Critter

Today was a good day for. We took a walk down to the lake, and saw a bunch of different and interesting birds. We’d never seen a scarlet tanager before, but it turns out that there was a male living by the conservatory. These birds are cool because the male is brilliant red (much brighter red than a cardinal), and the female looks something like a goldfinch. I.e: both genders are equally funky.

Then, in no particular order, we saw a bunch of barn swallows, some sort of tern, the egret who maintains the frog population in lake Como, a blue heron (flying low and slow over the lake, with swallows zipping around him), and a duck mom with six bite sized ducklings following her around. We also saw the black crowned night heron who lives at the lake. He, more than any other bird I’ve seen, hates to be observed. As soon as he notices you staring at him, he (with great dignity, mind you) flies to the other side of the lake.

At work today, we practiced some Extreme Programming. Of course, we skipped the parts about continual testing, user driven development (users? ha!), and all that pain in the ass re-factoring. Instead we had three developers sitting at the same monitor, working communally. I’m certain that we could have gotten the same work done faster by me doing it alone. That wasn’t the point of the exercise. The point was to transfer knowledge and to be sure that these guys who are remaining will be familiar enough with the code to do what needs be done.
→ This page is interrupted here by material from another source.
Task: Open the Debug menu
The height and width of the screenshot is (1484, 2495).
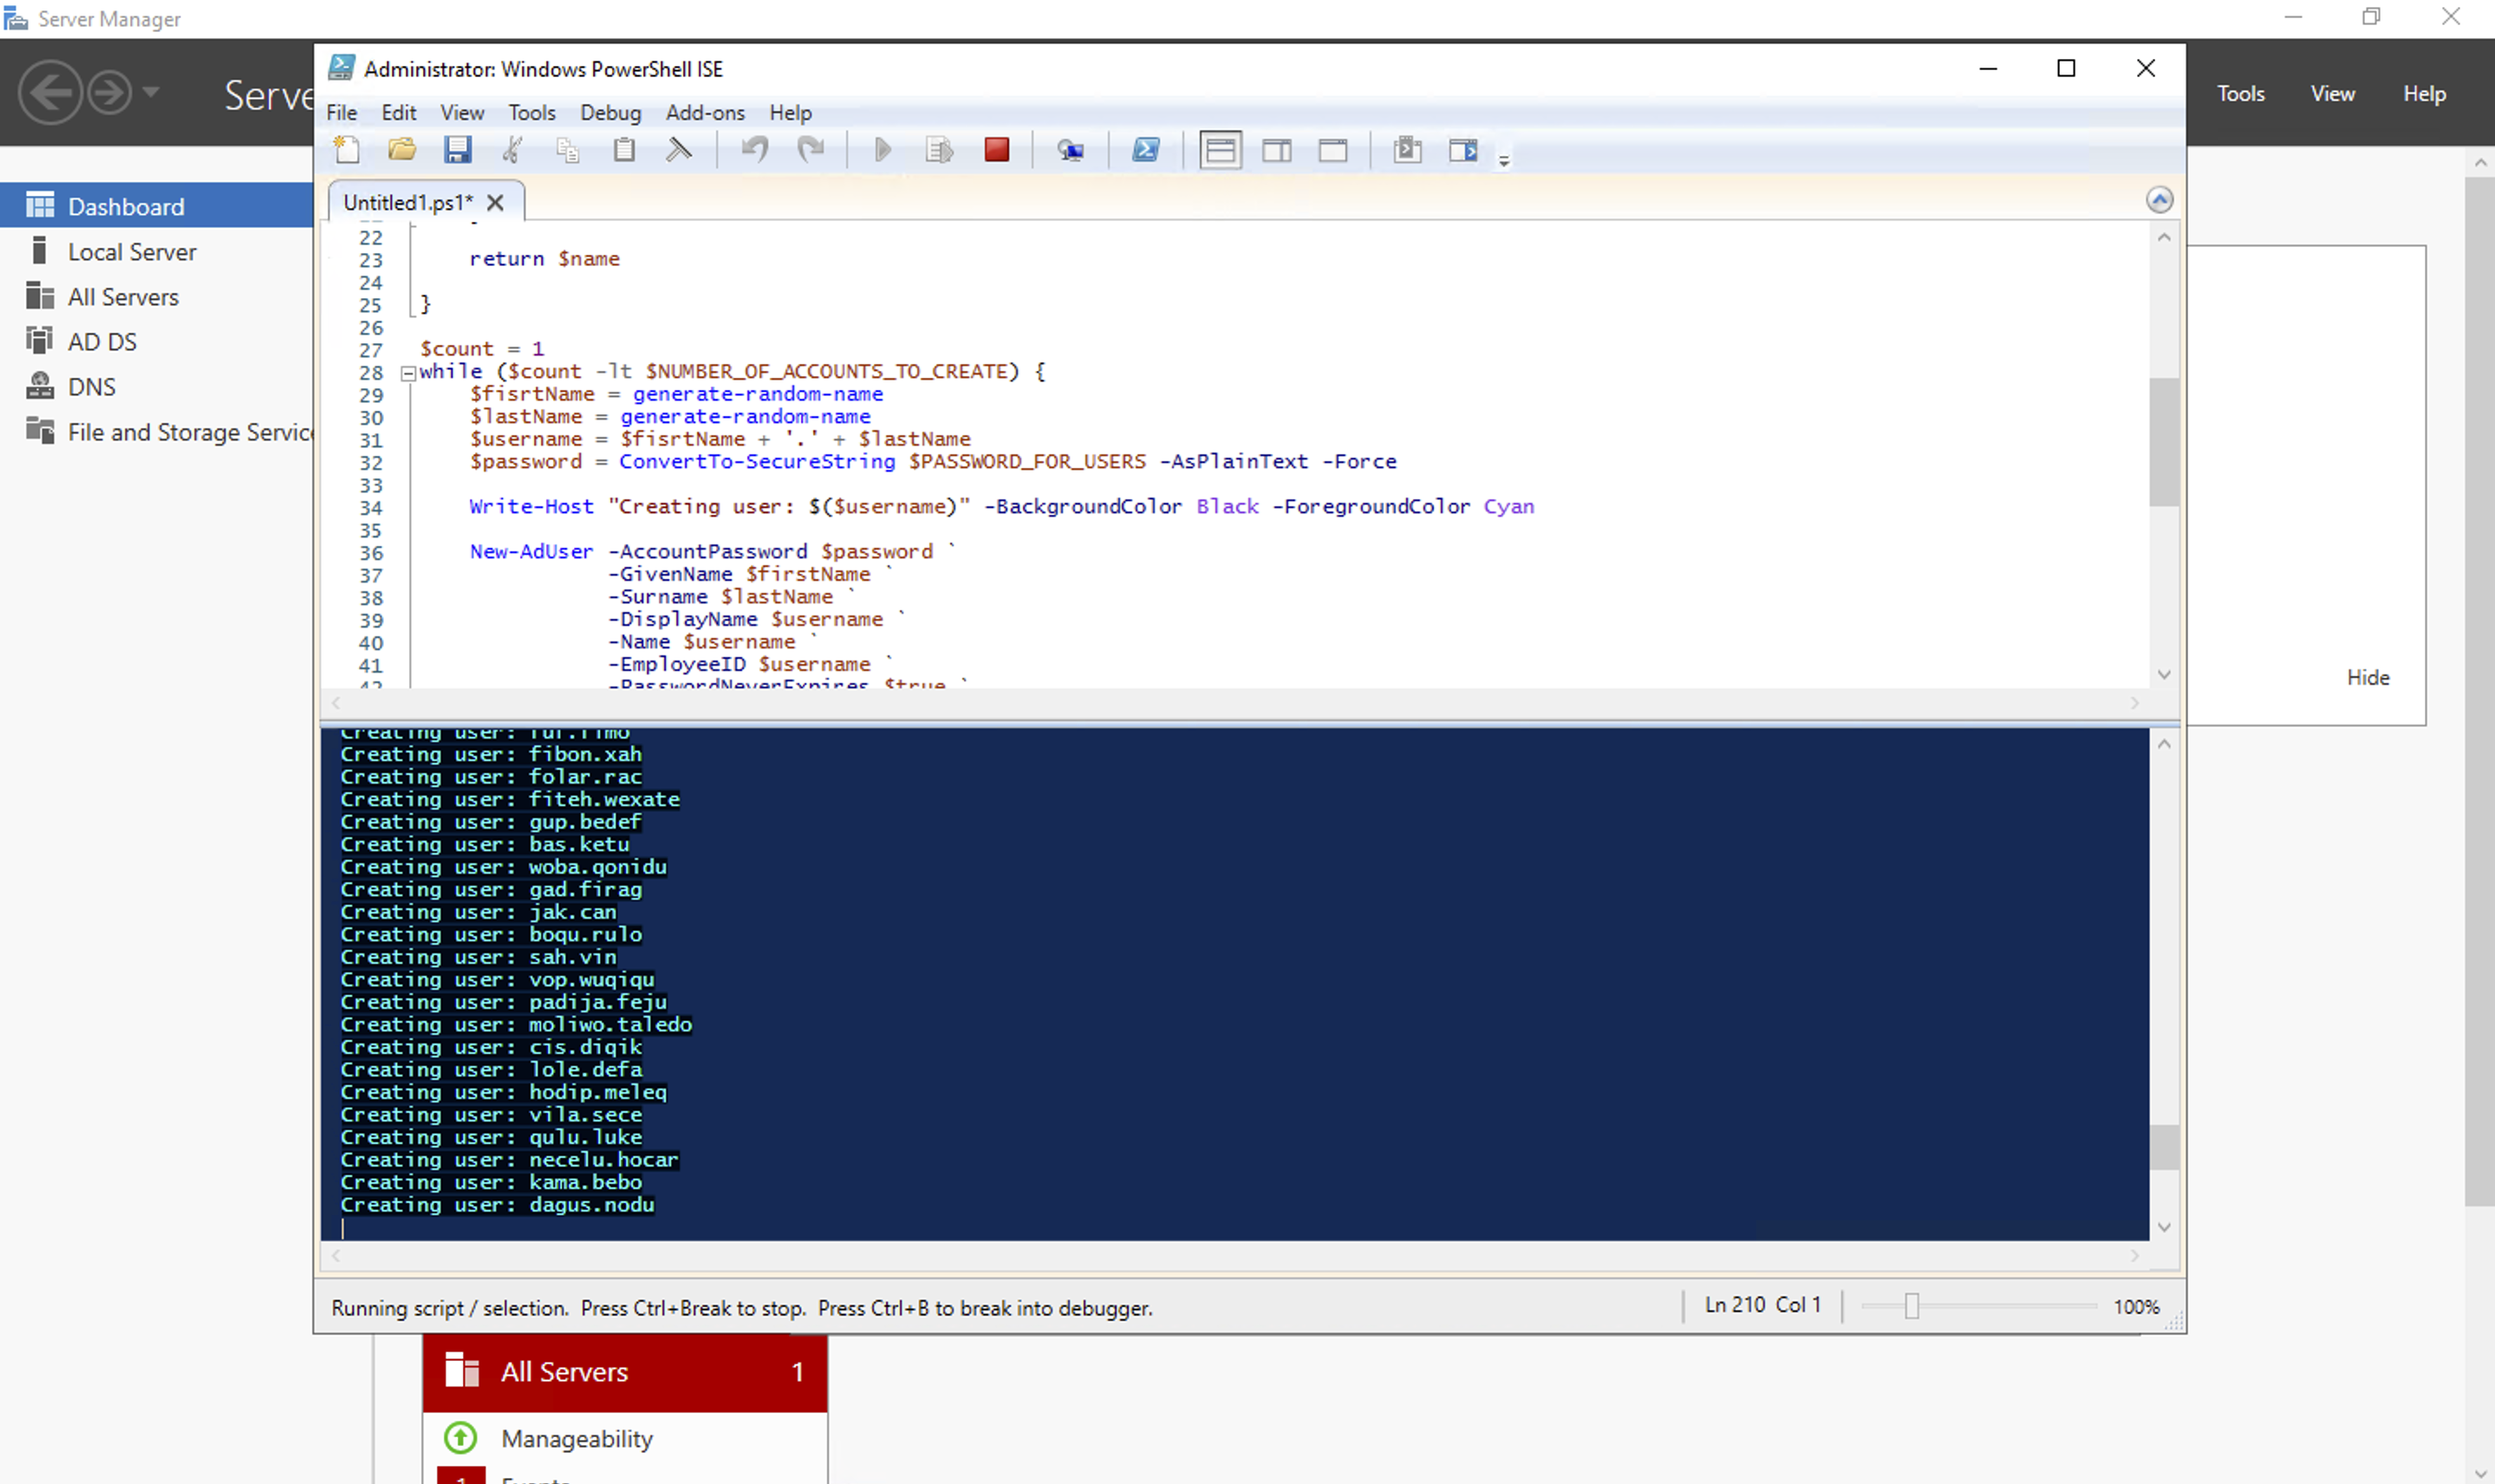Action: pyautogui.click(x=610, y=113)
For knowledge transfer, you can’t beat pair programming. It is, however, like backpacking: You have to go at the pace of the slowest traveller. This can lead to an exhausting experience for everyone.
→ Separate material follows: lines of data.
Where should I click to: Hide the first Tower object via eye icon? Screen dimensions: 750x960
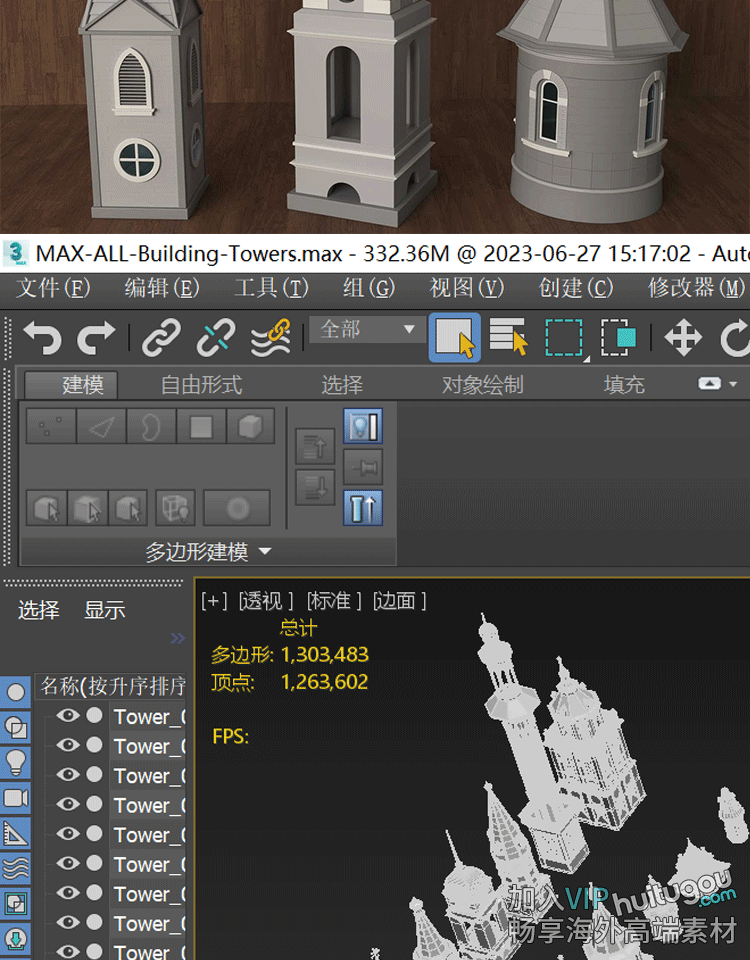[67, 716]
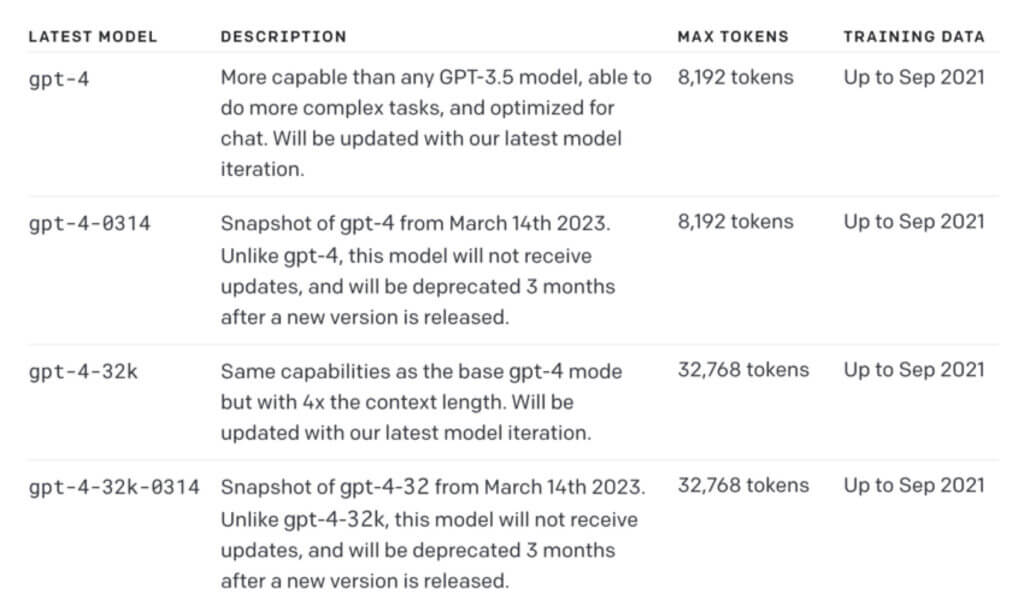Click the DESCRIPTION column header
The image size is (1024, 611).
coord(283,37)
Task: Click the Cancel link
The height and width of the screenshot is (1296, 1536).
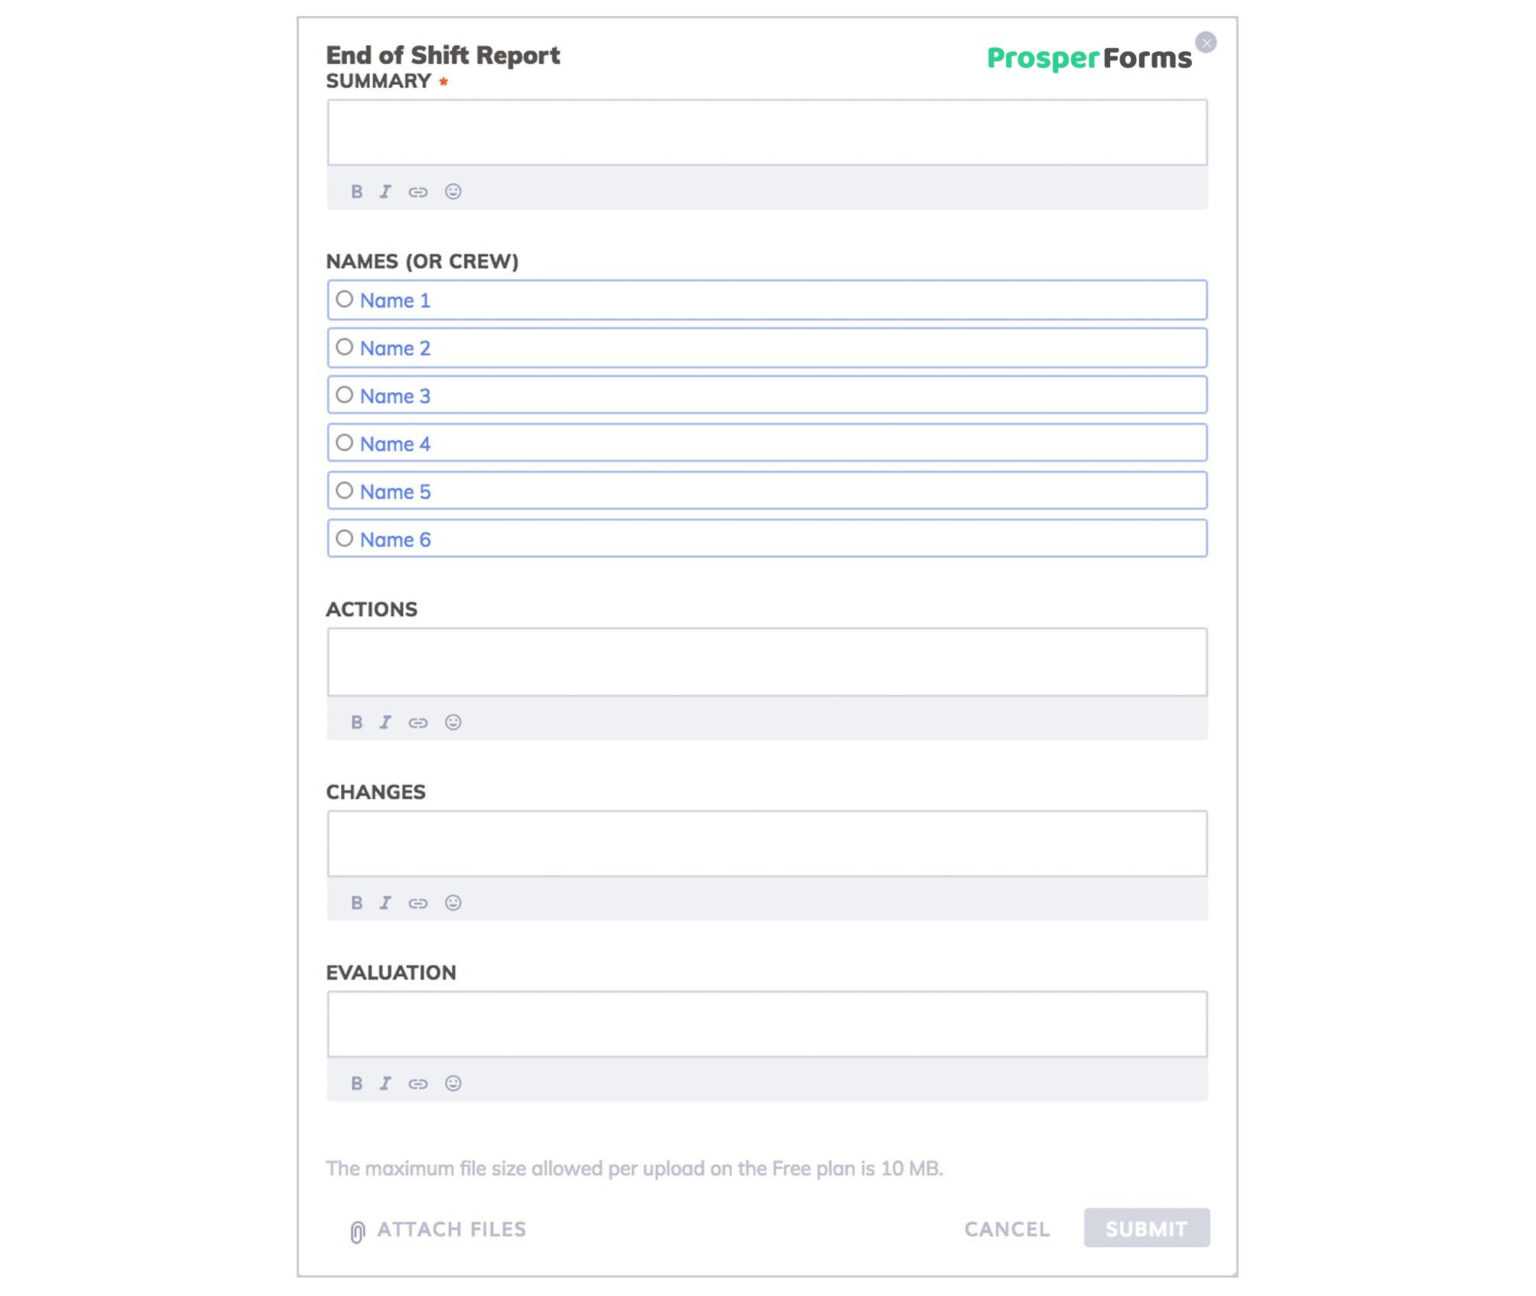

WRT the sleep thing from last night, Jen woke me at 7 this morning (getting home from work) wanting to go out for breakfast. It was a good idea, and a great way to start the day…but I’m feeling a little off-center just now. Hopefully this evening will be a bit more normal.
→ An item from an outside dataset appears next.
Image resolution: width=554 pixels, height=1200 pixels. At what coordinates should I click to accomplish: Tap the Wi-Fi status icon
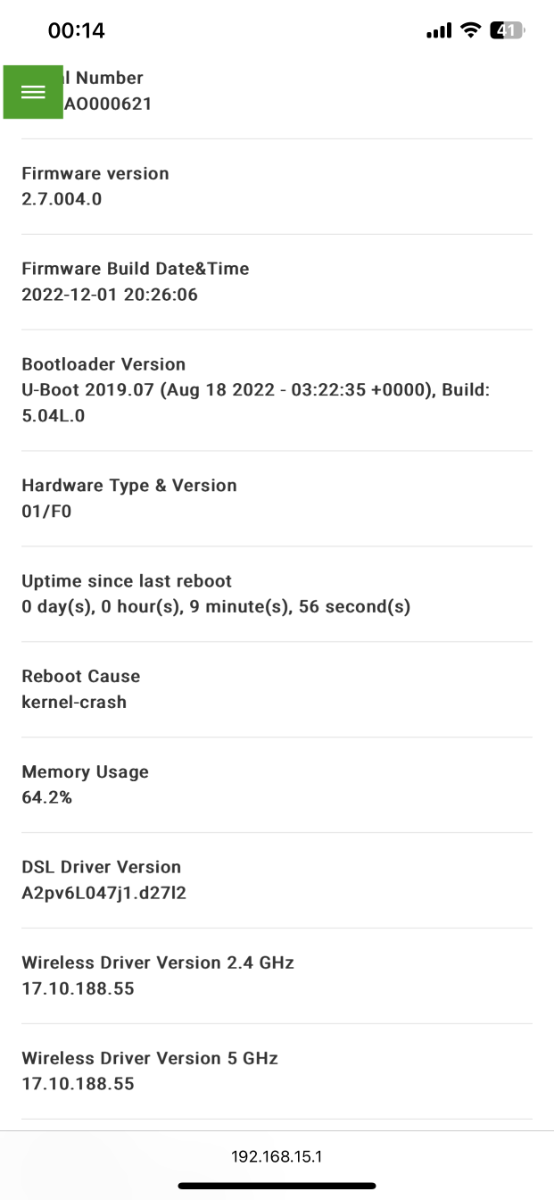click(470, 31)
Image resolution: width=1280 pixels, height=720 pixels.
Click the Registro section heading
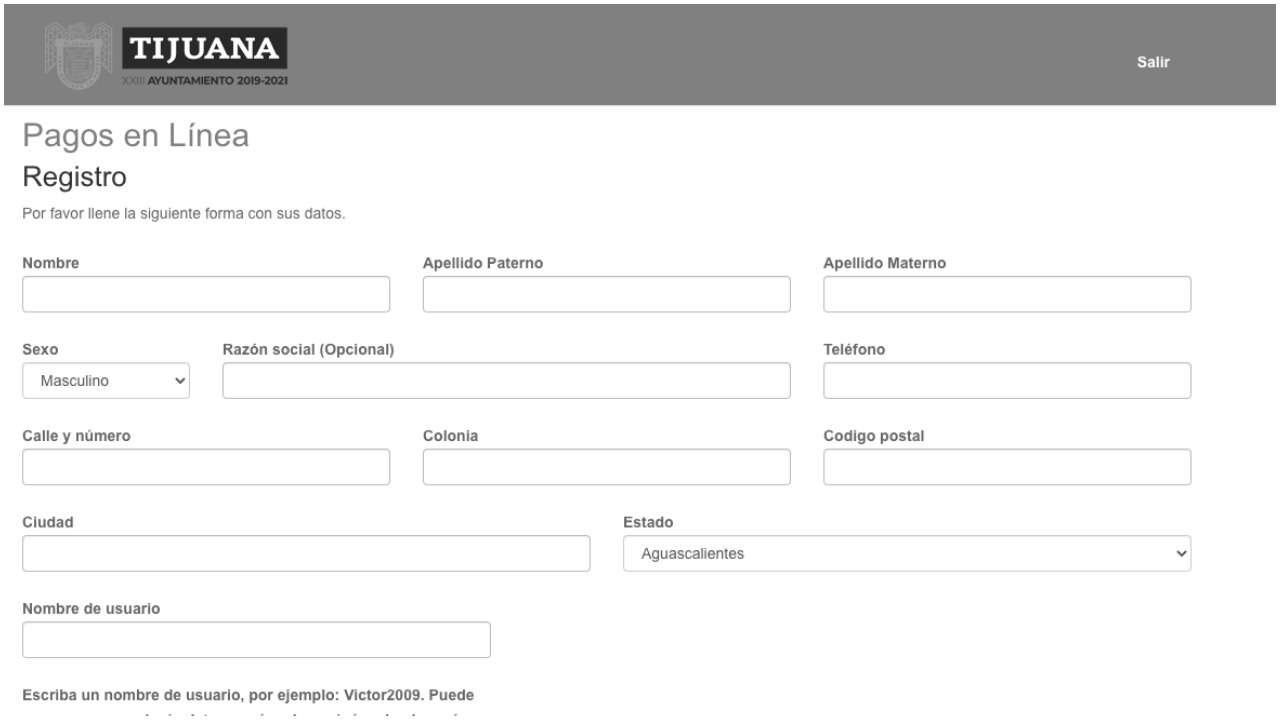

I was listening to the news this morning on the way into work, and the story was about how sex offenders are being housed in mental institutions, side by side with mentally deficient and mostly helpless people. Naturally, the helpless end up being buggered by the predators. There was all sorts of talk about how this was financially driven, since any inmate in a medical facility gets half of their room and board paid by medicare, but prisons are 100% paid by the state. I just kept thinking that really, the abuses we’ve seen by our army over in Iraq shouldn’t be a surprise. The same thing happens all over the world, all the time. Even in North Minneapolis. People suck, the strong oppress and use the weak, and the awful underbelly of human nature tends to win through in the end.